Outlier Detection - Statistical Approaches - 《机器学习》

Effectiveness 有效性
Parametric methods 参数方法
Non-parametric methods 非参数方法
Histogram non-parametric method 直方图非参数方法
Kernel Density estimation non-parametric method 核密度估计非参数方法

Statistical methods (also known as model-based methods) assume that the normal data follow some statistical model (a stochastic model). The data not following the model (i.e. in low probability regions of the model) are deemed to be outliers. 统计方法(也称为基于模型的方法)假设正常数据遵循某种统计模型(随机模型)。不遵循模型的数据(即在模型的低概率区域)被认为是异常值。

Example:

First use Gaussian (also called normal) distribution to model the normal data:

For each object y in region , estimate , the probability that fits the Gaussian distribution
If is very low, is unlikely to be generated by the Gaussian model, thus an outlier

Effectiveness 有效性

The effectiveness of these statistical methods highly depends on whether the assumption of a statistical model holds in the real data. Analysts may need to understand something about the underlying data-generation process, perhaps a physical process, to select a suitable statistical model to use. The fit of the data to the model must be validated (and this is ironic because we are setting out to find what does not fit).这些统计方法的有效性在很大程度上取决于统计模型的假设在真实数据中是否成立。分析师可能需要了解底层数据生成过程的一些东西，也许是一个物理过程，以选择合适的统计模型来使用。数据与模型的契合度必须得到验证(这很讽刺，因为我们正在着手找出不契合的地方)。
There are many alternatives to statistical models available for this method, e.g., parametric vs. non-parametric. 对于这种方法，有许多统计模型的替代方法，例如，参数与非参数。
**

Parametric methods 参数方法

Assumes that the non-outlying data is generated by a parametric distribution with parameter . e.g. Gaussian as above.
The probability density function of the parametric distribution gives the probability that object is generated by the distribution. The smaller this value, the more likely is an outlier. 参数分布的概率密度函数给出了该分布生成对象的概率。该值越小，该对象越有可能是异常值。
Some methods based on fitting one or more Gaussian distributions, are covered here.
**

Non-parametric methods 非参数方法

Non-parametric methods do not assume an a-priori statistical model and determine the model from the input data. 非参数方法不假设先验统计模型，而是根据输入数据确定模型。
They are not completely parameter-free but consider the number and nature of the parameters are flexible and not fixed in advance. 它们不是完全无参数的，但考虑到参数的数量和性质是灵活的，并且不是预先固定的。
**

Histogram non-parametric method 直方图非参数方法

The parameters to be determined are bin width and bin boundaries. A simple threshold can then be applied to determine outliers as those objects falling in a low-frequency bin. 要确定的参数是料箱宽度和料箱边界。然后可以应用一个简单的阈值来确定落在低频箱中的异常值
Three problems occur:

The method is very sensitive to the arbitrary bin boundaries.
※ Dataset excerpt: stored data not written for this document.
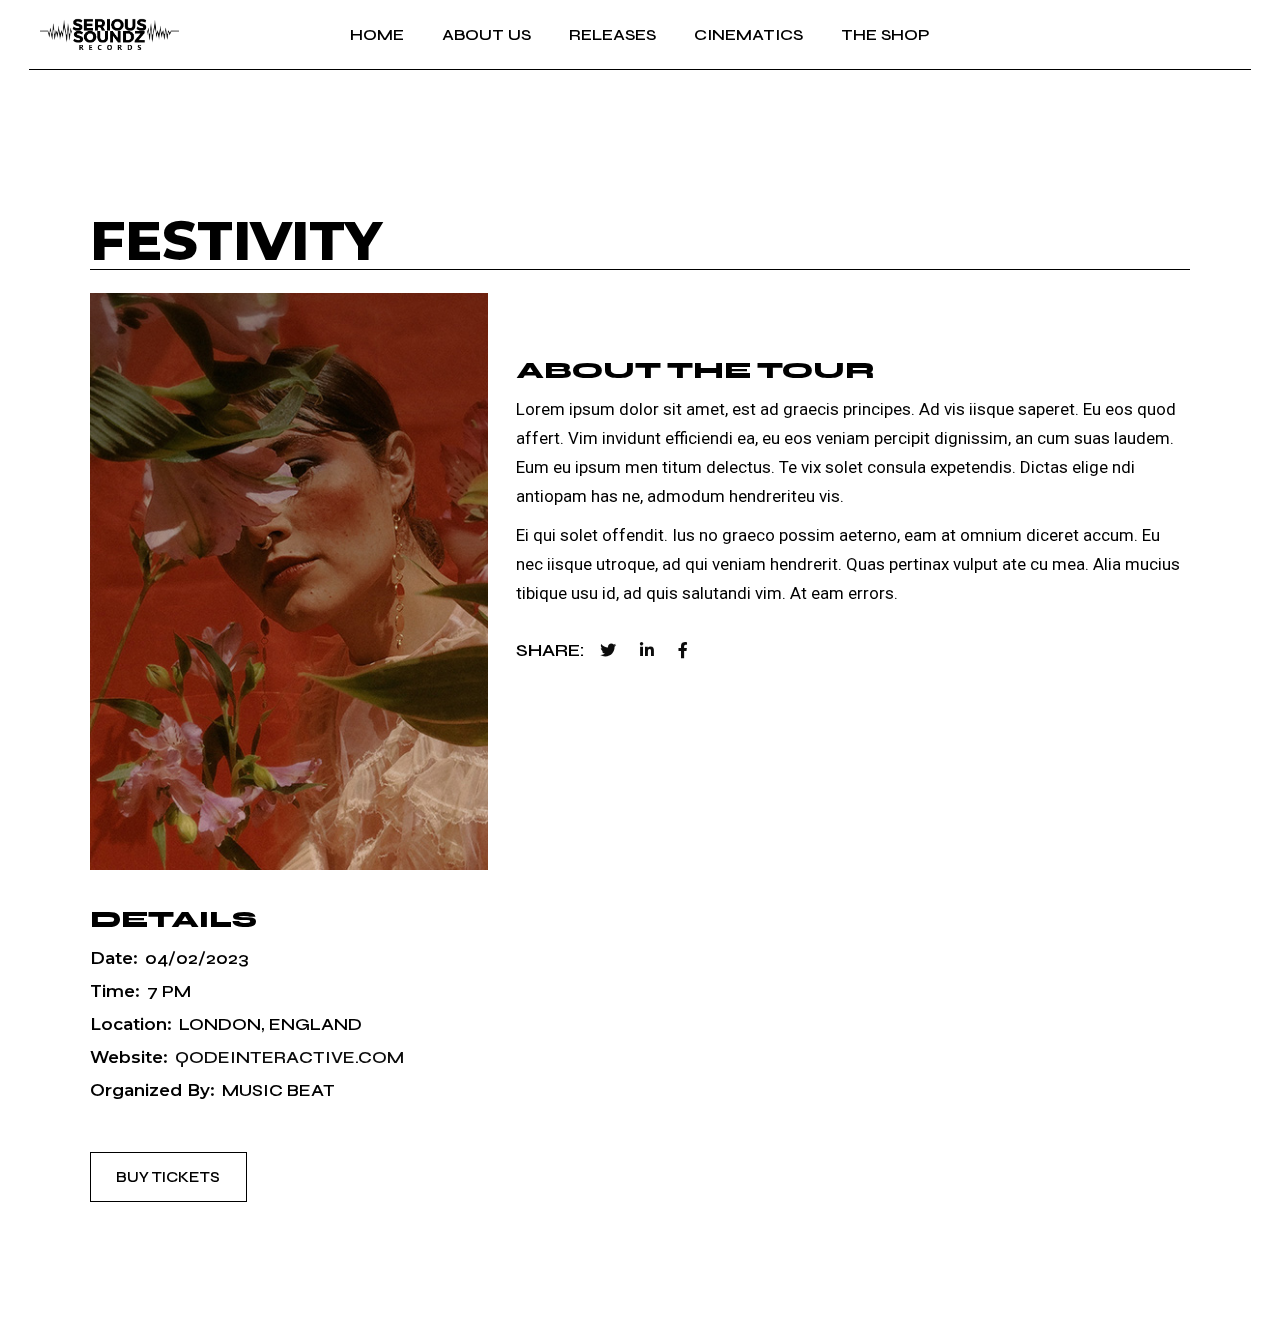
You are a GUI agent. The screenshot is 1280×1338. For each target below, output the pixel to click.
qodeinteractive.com (289, 1057)
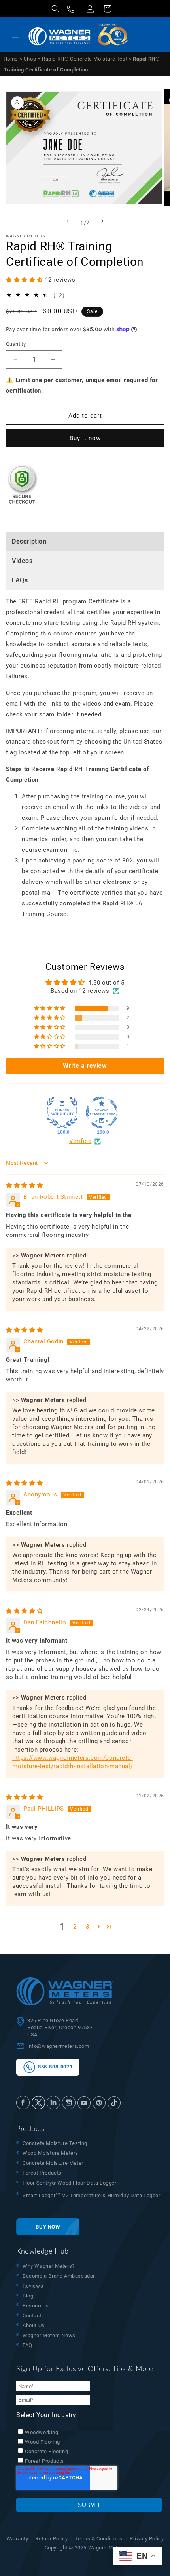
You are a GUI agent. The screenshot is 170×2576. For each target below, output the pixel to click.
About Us (34, 2325)
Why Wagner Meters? (49, 2266)
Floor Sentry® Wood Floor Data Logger (70, 2183)
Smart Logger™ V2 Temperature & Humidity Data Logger (92, 2195)
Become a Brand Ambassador (59, 2276)
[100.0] (62, 1112)
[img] (24, 1185)
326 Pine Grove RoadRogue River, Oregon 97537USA (60, 2027)
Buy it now (85, 438)
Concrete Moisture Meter (53, 2163)
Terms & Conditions (99, 2539)
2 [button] (75, 1926)
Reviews (33, 2286)
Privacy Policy (147, 2539)
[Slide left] (67, 221)
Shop (30, 59)
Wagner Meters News (49, 2335)
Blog (28, 2296)
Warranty (17, 2539)
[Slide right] (102, 221)
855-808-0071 (53, 2067)
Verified (80, 1141)
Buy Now (48, 2227)
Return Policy (51, 2539)
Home (11, 59)
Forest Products (42, 2173)
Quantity (16, 344)
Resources (36, 2306)
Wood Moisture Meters (50, 2153)
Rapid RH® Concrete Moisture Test (85, 59)
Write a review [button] (85, 1065)
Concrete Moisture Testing (55, 2143)
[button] (55, 8)
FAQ (27, 2345)
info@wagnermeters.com (58, 2046)
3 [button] (87, 1926)
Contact (32, 2315)
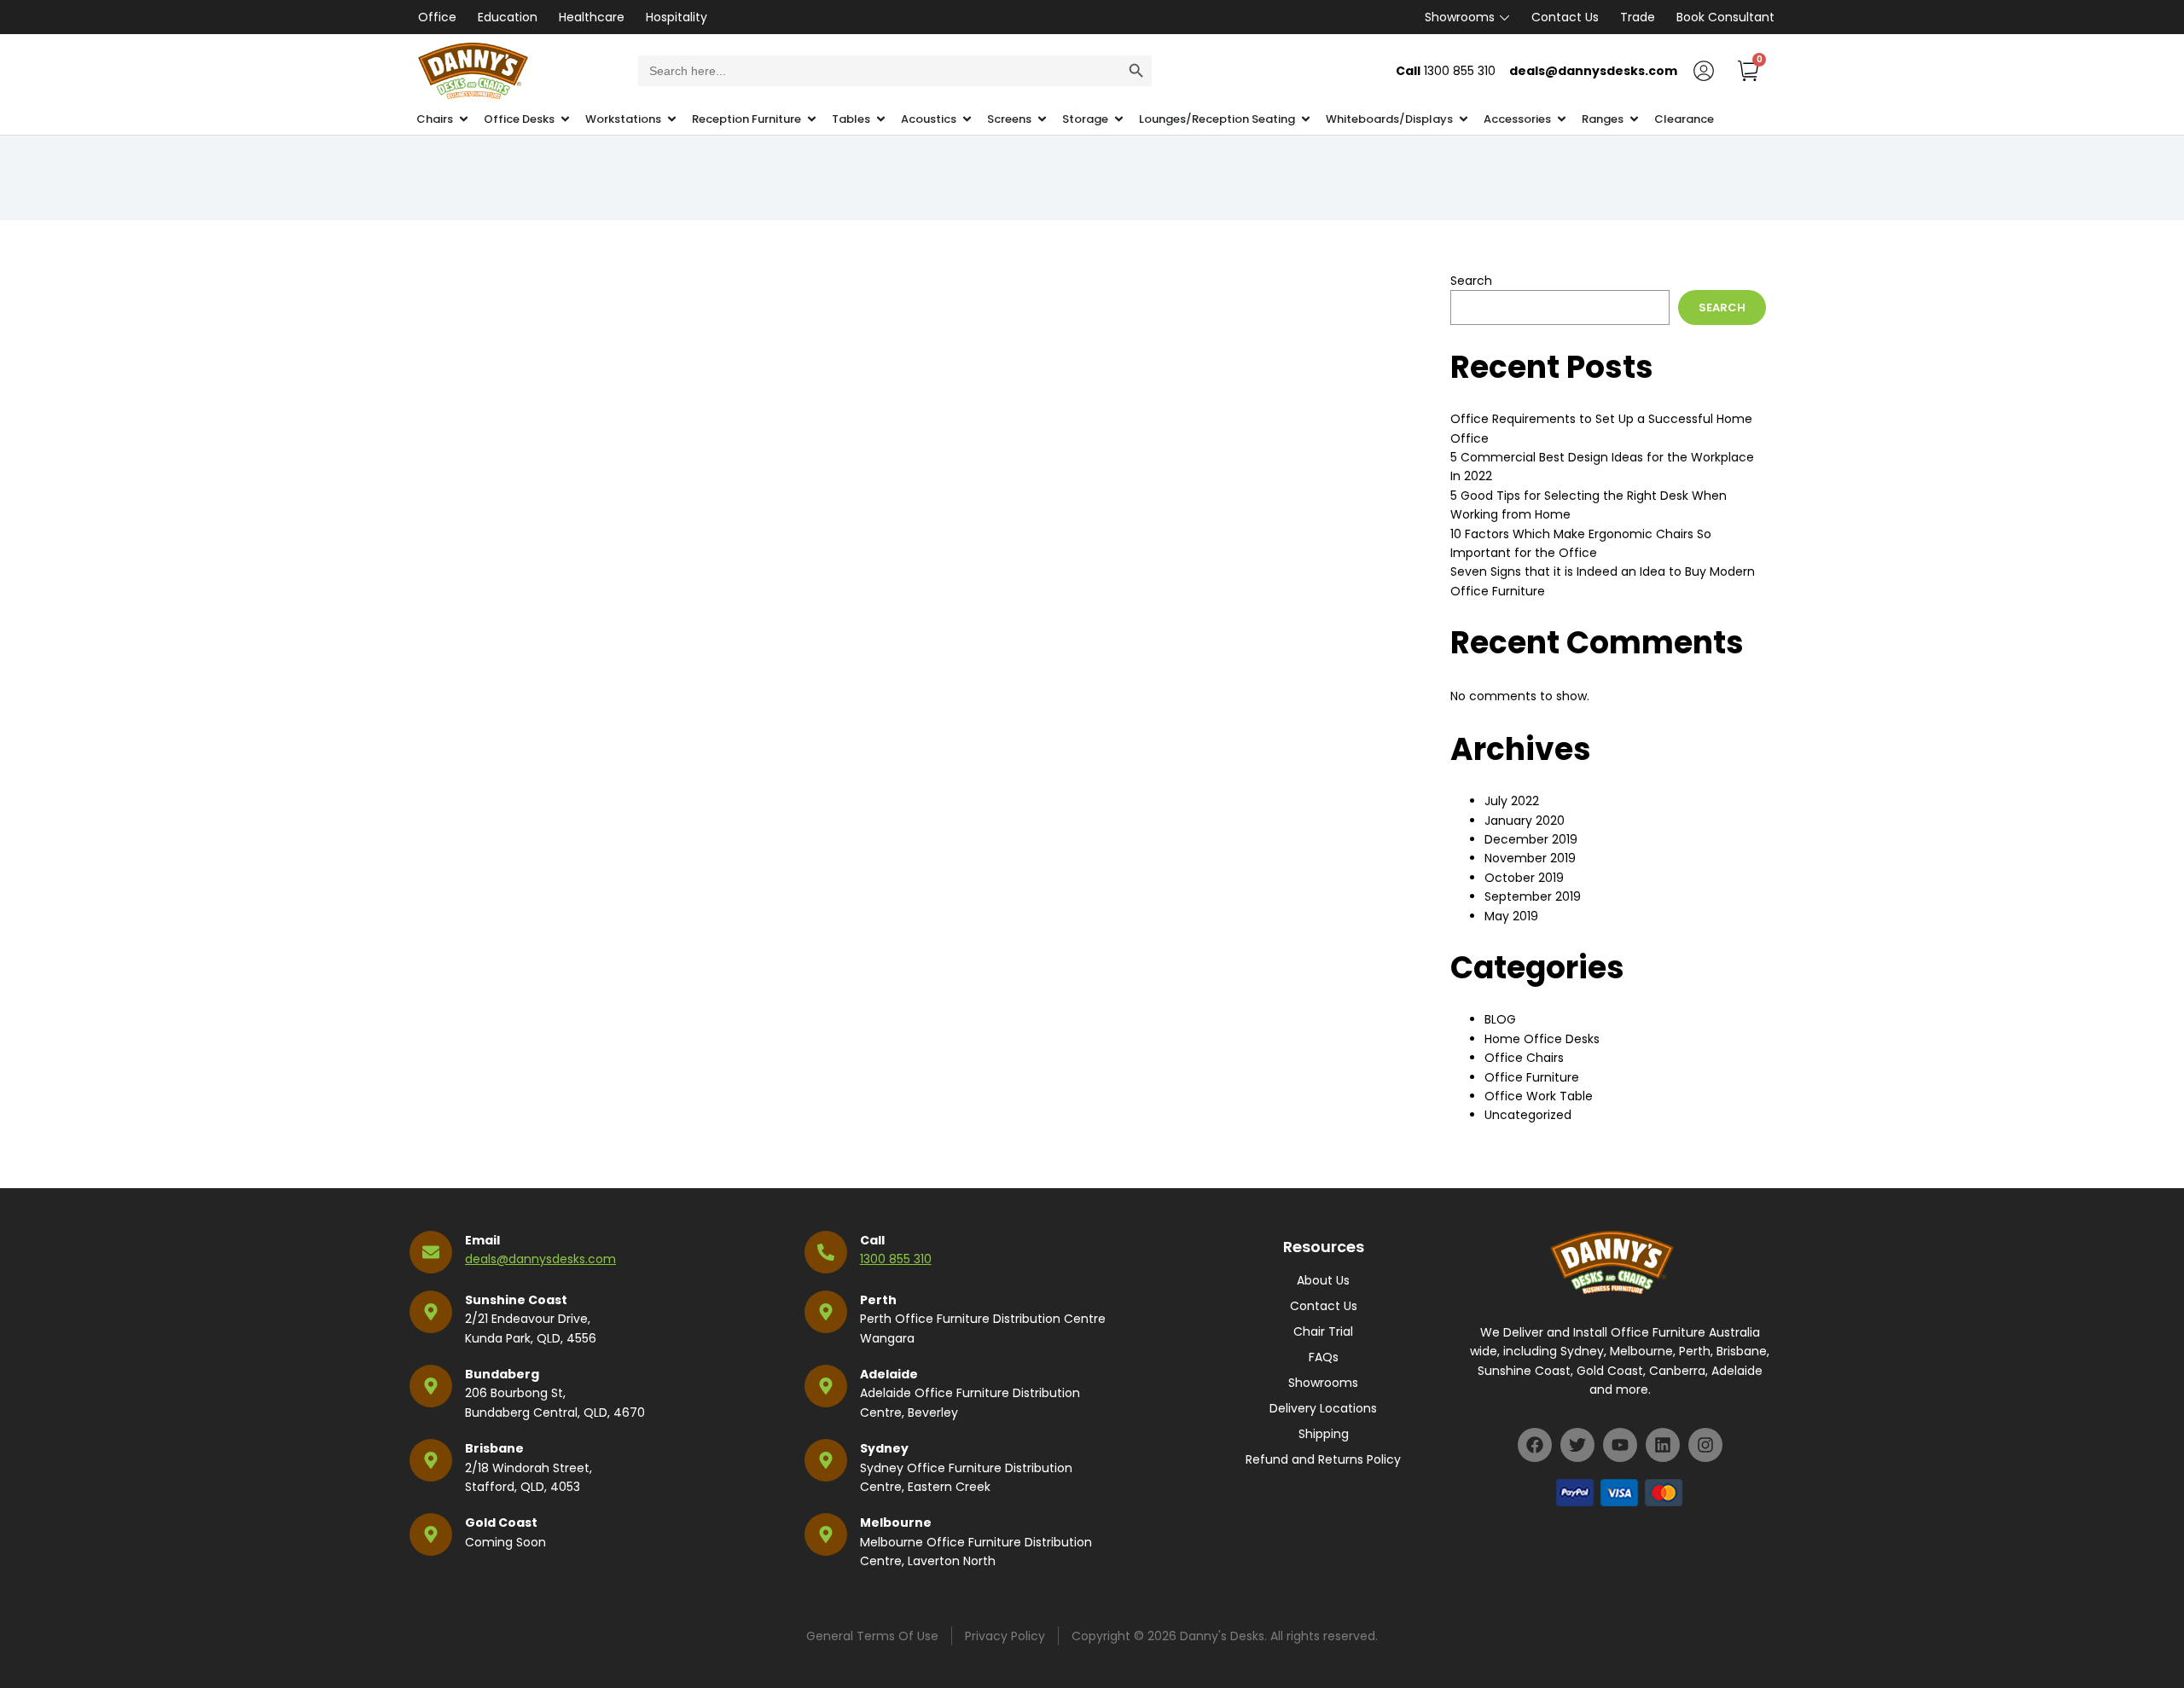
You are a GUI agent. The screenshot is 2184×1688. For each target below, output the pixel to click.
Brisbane (494, 1448)
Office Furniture (1531, 1077)
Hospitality (676, 17)
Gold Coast (501, 1522)
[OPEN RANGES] (1634, 119)
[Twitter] (1577, 1445)
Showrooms (1460, 17)
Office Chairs (1524, 1057)
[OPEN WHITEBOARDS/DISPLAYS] (1463, 119)
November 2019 (1530, 858)
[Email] (431, 1252)
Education (507, 17)
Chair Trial (1323, 1331)
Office (437, 17)
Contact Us (1565, 17)
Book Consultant (1725, 17)
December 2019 (1530, 839)
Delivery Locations (1323, 1408)
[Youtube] (1620, 1445)
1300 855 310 (896, 1258)
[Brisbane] (431, 1460)
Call (872, 1240)
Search (1471, 280)
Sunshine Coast (516, 1299)
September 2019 (1532, 896)
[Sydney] (825, 1460)
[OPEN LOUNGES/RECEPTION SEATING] (1305, 119)
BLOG (1500, 1019)
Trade (1637, 17)
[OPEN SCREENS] (1042, 119)
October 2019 (1524, 877)
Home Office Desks (1542, 1038)
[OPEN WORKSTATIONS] (671, 119)
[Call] (825, 1252)
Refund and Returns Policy (1323, 1459)
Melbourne (896, 1522)
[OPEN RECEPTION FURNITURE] (811, 119)
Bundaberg (502, 1374)
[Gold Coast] (431, 1534)
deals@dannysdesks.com (540, 1258)
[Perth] (825, 1312)
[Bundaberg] (431, 1386)
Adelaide (889, 1374)
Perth (878, 1299)
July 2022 (1511, 800)
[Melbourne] (825, 1534)
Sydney (884, 1448)
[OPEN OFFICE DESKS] (565, 119)
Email (482, 1240)
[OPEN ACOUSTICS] (967, 119)
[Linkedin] (1663, 1445)
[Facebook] (1535, 1445)
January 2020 (1524, 820)
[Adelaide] (825, 1386)
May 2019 (1511, 916)
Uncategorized (1527, 1114)
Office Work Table (1538, 1096)
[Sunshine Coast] (431, 1312)
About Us (1323, 1280)
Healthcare (591, 17)
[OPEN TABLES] (880, 119)
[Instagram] (1705, 1445)
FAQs (1324, 1357)
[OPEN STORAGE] (1118, 119)
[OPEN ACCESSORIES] (1561, 119)
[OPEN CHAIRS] (463, 119)
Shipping (1323, 1433)
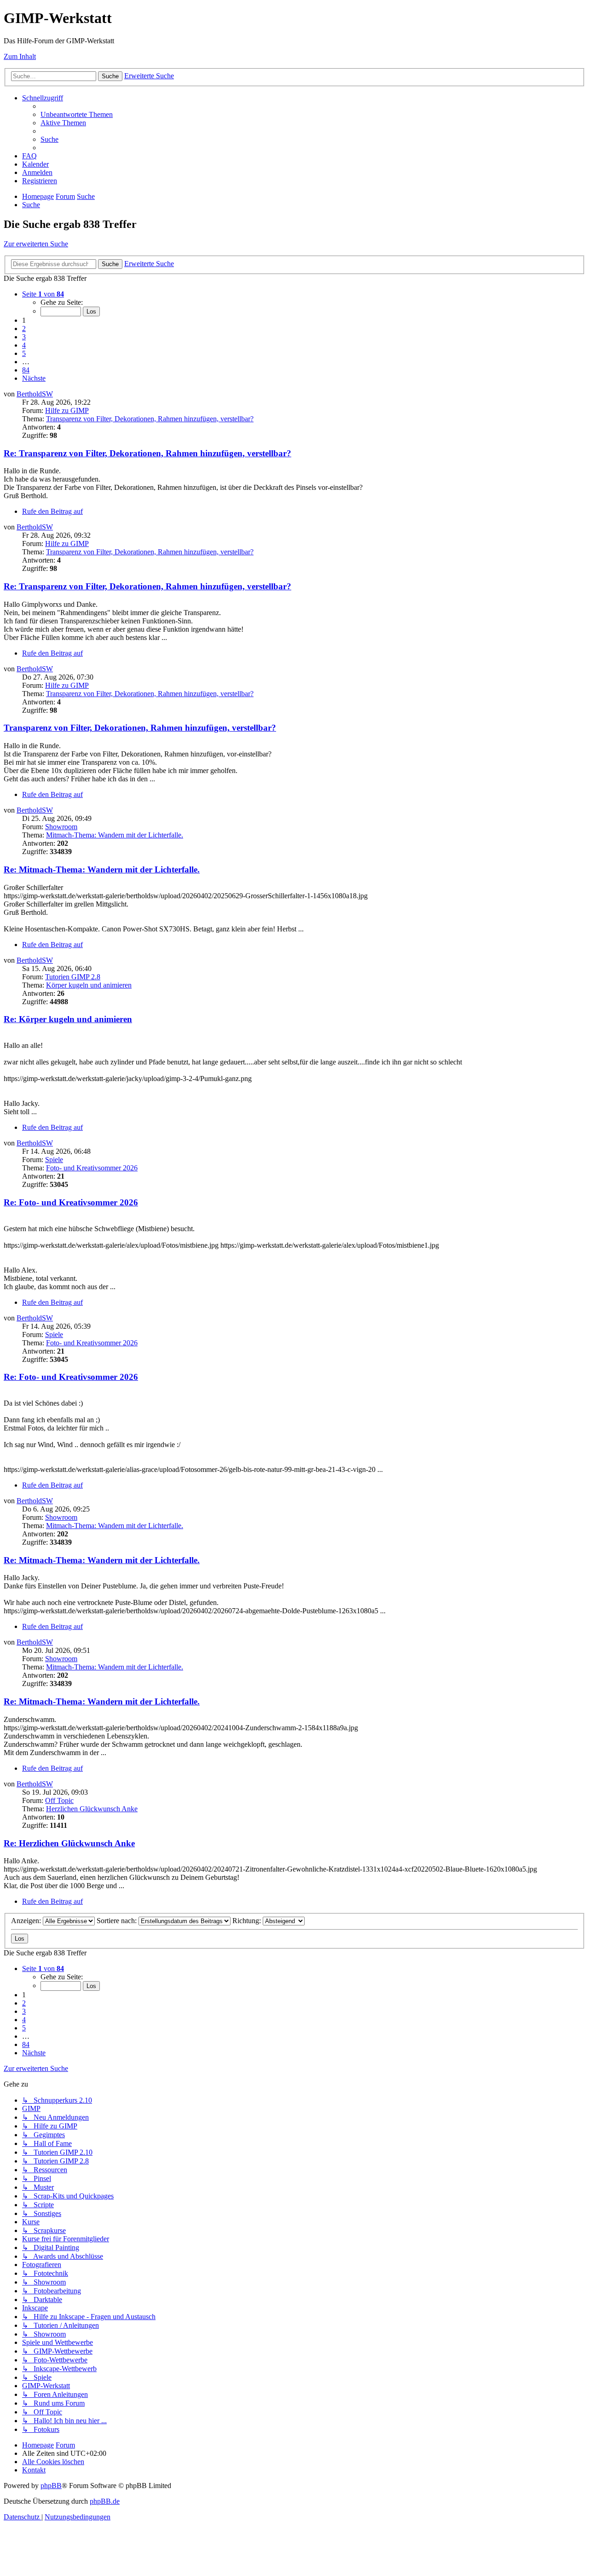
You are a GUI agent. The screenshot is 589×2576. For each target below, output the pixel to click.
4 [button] (24, 345)
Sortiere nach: (118, 1921)
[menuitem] (76, 114)
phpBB (51, 2485)
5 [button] (24, 353)
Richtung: (247, 1921)
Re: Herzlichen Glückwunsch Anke (69, 1843)
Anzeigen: (27, 1921)
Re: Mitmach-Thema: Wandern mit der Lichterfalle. (102, 869)
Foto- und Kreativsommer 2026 (92, 1168)
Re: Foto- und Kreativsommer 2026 (71, 1202)
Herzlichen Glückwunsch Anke (92, 1809)
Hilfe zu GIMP (67, 410)
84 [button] (25, 370)
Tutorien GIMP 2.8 (72, 977)
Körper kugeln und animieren (89, 985)
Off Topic (59, 1800)
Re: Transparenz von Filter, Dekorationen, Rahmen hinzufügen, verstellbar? (147, 453)
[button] (43, 294)
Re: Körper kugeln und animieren (68, 1019)
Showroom (61, 827)
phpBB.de (105, 2501)
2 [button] (24, 328)
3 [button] (24, 337)
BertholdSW (35, 394)
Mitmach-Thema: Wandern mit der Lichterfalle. (114, 835)
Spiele (54, 1159)
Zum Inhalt (20, 56)
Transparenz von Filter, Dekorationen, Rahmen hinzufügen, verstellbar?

An outlier can fall outside a low-frequency class due only to the choice of starting point for binning along the x axis (and vice-versa).
Too small bin size → normal objects in empty/rare bins, false positive箱子太小→空箱/稀有箱中的正常物体假阳性
Too big bin size → outliers in some frequent bins, false negative 箱子尺寸过大→一些常见箱子中出现异常值，假阴性

Kernel Density estimation non-parametric method 核密度估计非参数方法

Kernel density estimation fits a smoothing function to estimate a probability density distribution, to achieve something like a smoothed histogram. If the density estimated by the smoothed distribution is low in some region, that is, below some threshold, then the objects in the region are considered outliers. 核密度估计适合平滑函数来估计概率密度分布，以实现类似平滑直方图的东西。如果平滑分布估计的密度在某个区域较低，即低于某个阈值，则该区域中的对象被视为异常值。
The determination of data points to become outliers is dependent on the parameters to the fitting process (parameters similar to bin size and bin boundaries for histograms), but offers a smoother boundary behaviour than the discrete histogram. 确定成为异常值的数据点取决于拟合过程的参数(类似于直方图的面元大小和面元边界的参数)，但是提供了比离散直方图更平滑的边界行为。